An unplanned event that could have led to injury, quality failure, or loss, but did not, often used as a leading indicator of risk.

Core meaning

A **near-miss** is an unplanned event or condition that had the potential to cause harm, loss, or other adverse outcomes, but did not actually result in injury, damage, nonconforming product, or reportable incident.

In industrial and manufacturing environments, this commonly refers to situations where:

– A hazardous condition was present and almost led to a safety incident
– A process deviation nearly produced nonconforming product
– An equipment or system failure was narrowly avoided before causing downtime or quality impact

Near-misses are treated as early warning signals that a hazard, weakness, or control gap exists in the system.

Use in industrial and regulated environments

In operations and manufacturing systems, near-miss reporting and analysis is typically integrated into:

– **EHS and safety programs**: Near-misses related to worker safety, machine guarding, lockout/tagout, chemical handling, or ergonomics.
– **Quality management systems (QMS)**: Near-misses related to out-of-spec parameters, incorrect materials, or documentation errors that were caught before product release.
– **Maintenance and reliability workflows**: Near-misses indicating potential equipment failures, such as overheated components, atypical vibration, or control system faults that auto-recovered.
– **OT/IT and MES environments**: Events such as incorrect recipe selection, mis-scanned material, or unauthorized parameter changes that were detected by system controls before affecting production.

Near-misses are often logged in event management or deviation systems, reviewed in risk or safety meetings, and used as input for root cause analysis and corrective or preventive actions.

Boundaries and what it is not

A near-miss:

– **Does include** events where no actual harm or nonconforming output occurred, but where credible potential existed.
– **Does not require** physical injury, environmental release, or confirmed defective product.
– **Does not include** routine process variation that remains within defined limits and poses no credible risk.
– **Does not include** purely hypothetical scenarios with no triggering event (those are typically handled in risk assessments, not near-miss logs).

Near-misses may still involve minor consequences such as short pauses, alarms, or temporary rework, as long as the primary adverse outcome (e.g., injury, major nonconformance, or significant loss) did not occur.

Data and system handling

In digital operations and manufacturing systems, near-misses may be:

– Captured as **event records** in EHS, QMS, or incident management tools
– Linked to **equipment, batches, work orders, or locations** in MES or ERP
– Categorized by **risk type**, **root cause**, or **process area**
– Analyzed as **leading indicators** in dashboards and operations intelligence tools

Some organizations use standard fields such as severity potential, likelihood, and classification (safety, quality, environmental, cybersecurity, etc.) to support structured analysis.

Common confusion and terminology

Near-miss is sometimes confused with related terms:

– **Incident**: An event where harm, damage, or nonconforming output actually occurred.
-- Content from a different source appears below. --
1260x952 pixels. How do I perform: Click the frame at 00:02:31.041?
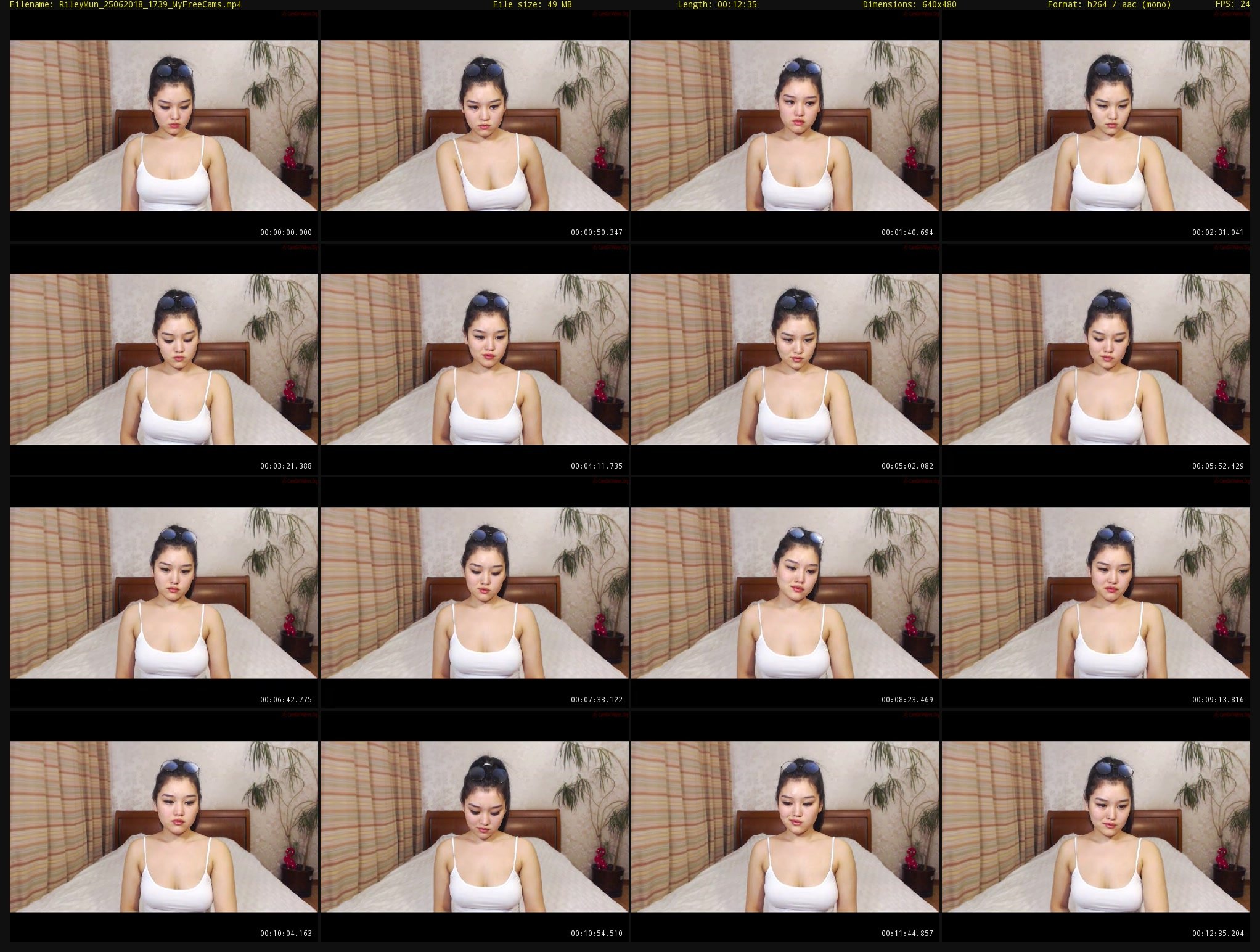click(x=1096, y=126)
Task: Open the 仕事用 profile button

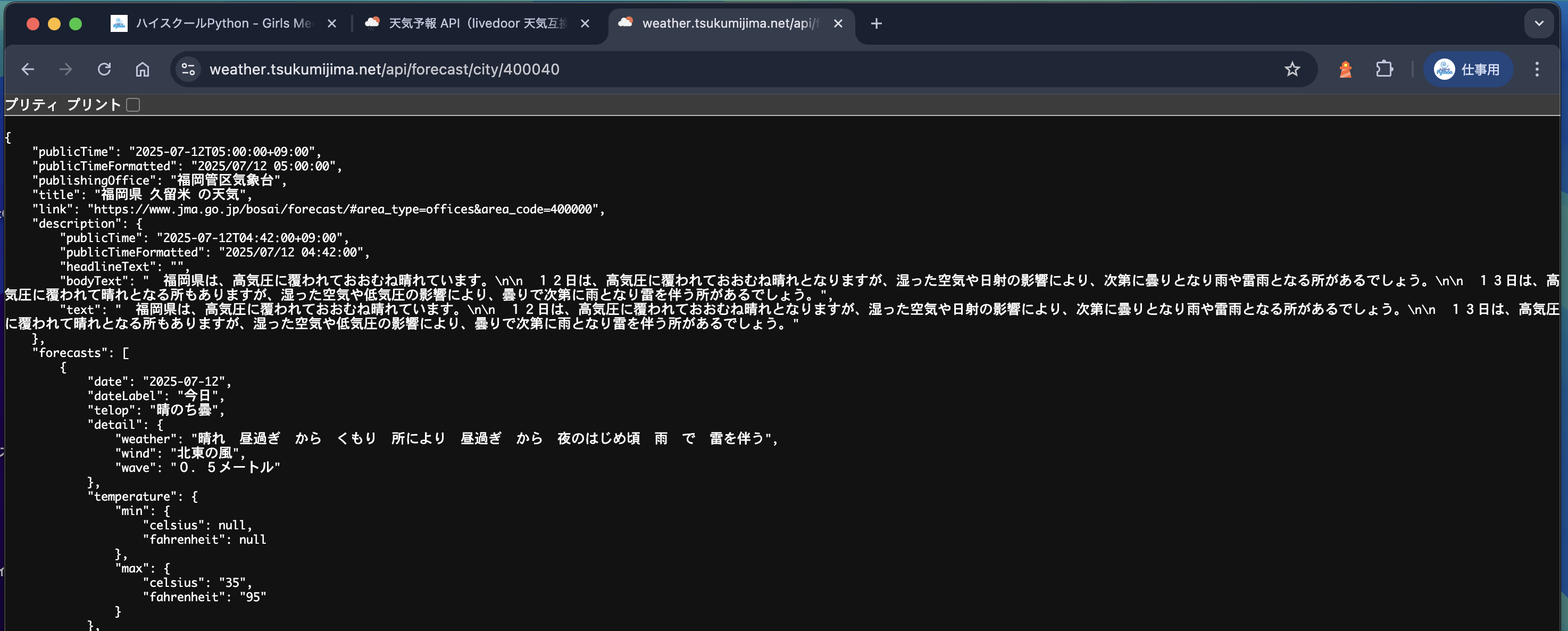Action: pos(1468,70)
A near-miss stops short of that outcome.
– **Hazard**: A source of potential harm that may exist independent of any particular event. A near-miss involves an event or situation in which the hazard nearly produced an adverse outcome.
– **Risk**: The combination of the probability and consequence of an event. Near-misses are real-world occurrences that inform risk assessment but are not themselves risk ratings.

In some safety literature, the term **”near-hit”** is used instead of near-miss, but the operational meaning is the same.

Role in continuous improvement

Near-miss information is frequently used as input to:

– Problem-solving methods (e.g., 5 Whys, fishbone diagrams) to understand underlying causes
– Risk reviews in quality or safety committees
– Changes to procedures, training, or control strategies

Because near-misses occur more frequently than actual incidents, they are commonly treated as important signals when monitoring the effectiveness of controls in manufacturing and other industrial operations.